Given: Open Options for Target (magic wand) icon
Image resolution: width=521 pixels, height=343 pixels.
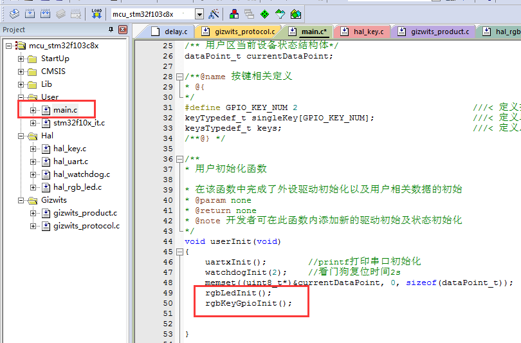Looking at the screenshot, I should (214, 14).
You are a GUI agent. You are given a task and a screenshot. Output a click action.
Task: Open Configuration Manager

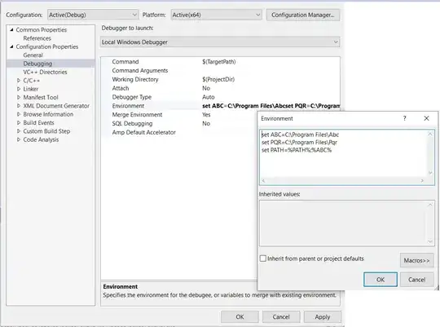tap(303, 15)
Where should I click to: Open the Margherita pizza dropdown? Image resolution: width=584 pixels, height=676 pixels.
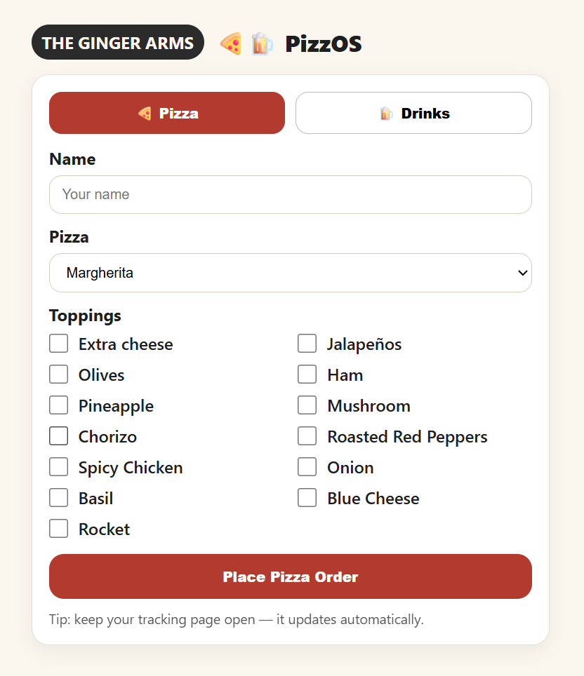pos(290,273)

...

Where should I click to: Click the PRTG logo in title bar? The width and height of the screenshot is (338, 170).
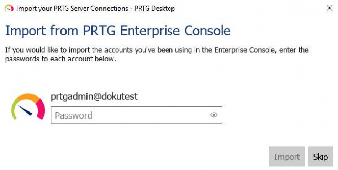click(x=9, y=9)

> Exercise
Repeat the data above word for word, everything from the line containing "Given: Open Options" down to the line containing "pos(290,273)", with both of those lines included. Leave the pictures out of your answer.

> Response to the exercise
Given: Open Options for Target (magic wand) icon
Image resolution: width=521 pixels, height=343 pixels.
Looking at the screenshot, I should (214, 14).
You are a GUI agent. You are given a task and a screenshot. Output a click action.
Task: Open Configuration Manager

tap(303, 15)
Where should I click to: Open the Margherita pizza dropdown? Image resolution: width=584 pixels, height=676 pixels.
pos(290,273)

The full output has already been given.